• Stars
    star
    201
  • Rank 194,491 (Top 4 %)
  • Language
    Scala
  • License
    Apache License 2.0
  • Created over 10 years ago
  • Updated almost 6 years ago

Reviews

There are no reviews yet. Be the first to send feedback to the community and the maintainers!

Repository Details

A replicated Akka Persistence journal backed by Apache Kafka

Kafka Plugins for Akka Persistence

Replicated Akka Persistence journal and snapshot store backed by Apache Kafka.

Build Status

Dependency

To include the Kafka plugins into your sbt project, add the following lines to your build.sbt file:

resolvers += "krasserm at bintray" at "http://dl.bintray.com/krasserm/maven"

libraryDependencies += "com.github.krasserm" %% "akka-persistence-kafka" % “0.4”

This version of akka-persistence-kafka depends on Kafka 0.8.2.1, Akka 2.3.11 and is cross-built against Scala 2.10.4 and 2.11.6. A complete list of released versions is here.

Usage hints

Kafka does not permanently store log entries but rather deletes them after a configurable retention time which defaults to 7 days in Kafka 0.8.x. Therefore, applications need to take snapshots of their persistent actors at intervals that are smaller than the configured retention time (for example, every 3 days). This ensures that persistent actors can always be recovered successfully.

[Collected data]
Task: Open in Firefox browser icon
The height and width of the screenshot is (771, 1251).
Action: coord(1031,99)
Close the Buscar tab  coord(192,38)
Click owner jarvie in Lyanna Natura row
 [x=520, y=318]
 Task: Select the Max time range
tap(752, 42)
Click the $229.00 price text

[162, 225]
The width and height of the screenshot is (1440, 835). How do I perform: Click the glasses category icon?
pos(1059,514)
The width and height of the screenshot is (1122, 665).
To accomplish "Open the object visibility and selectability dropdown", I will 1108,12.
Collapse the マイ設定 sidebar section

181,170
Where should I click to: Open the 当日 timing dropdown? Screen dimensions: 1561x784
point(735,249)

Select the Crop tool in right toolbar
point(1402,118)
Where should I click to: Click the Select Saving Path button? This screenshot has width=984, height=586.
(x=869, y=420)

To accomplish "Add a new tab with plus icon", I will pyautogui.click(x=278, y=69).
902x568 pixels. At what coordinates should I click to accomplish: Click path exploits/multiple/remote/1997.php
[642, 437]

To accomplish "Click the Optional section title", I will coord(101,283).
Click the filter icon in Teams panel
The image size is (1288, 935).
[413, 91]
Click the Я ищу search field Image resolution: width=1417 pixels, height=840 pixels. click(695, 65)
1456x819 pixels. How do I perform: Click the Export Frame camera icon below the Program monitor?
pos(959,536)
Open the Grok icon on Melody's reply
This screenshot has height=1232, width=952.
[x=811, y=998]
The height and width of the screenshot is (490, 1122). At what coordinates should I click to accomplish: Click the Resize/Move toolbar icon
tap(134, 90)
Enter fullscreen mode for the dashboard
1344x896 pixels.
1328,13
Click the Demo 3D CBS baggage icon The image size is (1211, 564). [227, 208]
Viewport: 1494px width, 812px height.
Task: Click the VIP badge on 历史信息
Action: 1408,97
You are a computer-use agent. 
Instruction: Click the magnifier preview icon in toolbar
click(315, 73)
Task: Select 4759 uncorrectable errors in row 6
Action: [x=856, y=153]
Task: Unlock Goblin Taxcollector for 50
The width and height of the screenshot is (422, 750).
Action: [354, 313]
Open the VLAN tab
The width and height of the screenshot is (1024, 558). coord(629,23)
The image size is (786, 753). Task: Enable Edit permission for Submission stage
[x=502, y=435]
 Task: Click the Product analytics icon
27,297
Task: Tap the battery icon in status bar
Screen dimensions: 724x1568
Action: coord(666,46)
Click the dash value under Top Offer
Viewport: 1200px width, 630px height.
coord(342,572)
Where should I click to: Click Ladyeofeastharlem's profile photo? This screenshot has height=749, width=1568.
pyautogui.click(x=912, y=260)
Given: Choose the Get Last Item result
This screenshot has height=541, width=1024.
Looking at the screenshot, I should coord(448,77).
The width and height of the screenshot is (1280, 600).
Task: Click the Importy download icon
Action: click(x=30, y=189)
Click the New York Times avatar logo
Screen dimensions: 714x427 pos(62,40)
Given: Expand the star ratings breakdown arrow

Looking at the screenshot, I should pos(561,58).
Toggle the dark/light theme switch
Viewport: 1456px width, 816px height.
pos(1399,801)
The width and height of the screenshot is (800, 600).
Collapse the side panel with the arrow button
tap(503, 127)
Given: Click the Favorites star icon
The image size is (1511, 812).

* [EXERCISE BRIEF]: From the page on the Kafka plugins for Akka Persistence, echo the passage starting at "To include the" and ending at "be recovered successfully.".

* [RESULT]:
To include the Kafka plugins into your sbt project, add the following lines to your build.sbt file:

resolvers += "krasserm at bintray" at "http://dl.bintray.com/krasserm/maven"

libraryDependencies += "com.github.krasserm" %% "akka-persistence-kafka" % “0.4”

This version of akka-persistence-kafka depends on Kafka 0.8.2.1, Akka 2.3.11 and is cross-built against Scala 2.10.4 and 2.11.6. A complete list of released versions is here.

Usage hints

Kafka does not permanently store log entries but rather deletes them after a configurable retention time which defaults to 7 days in Kafka 0.8.x. Therefore, applications need to take snapshots of their persistent actors at intervals that are smaller than the configured retention time (for example, every 3 days). This ensures that persistent actors can always be recovered successfully.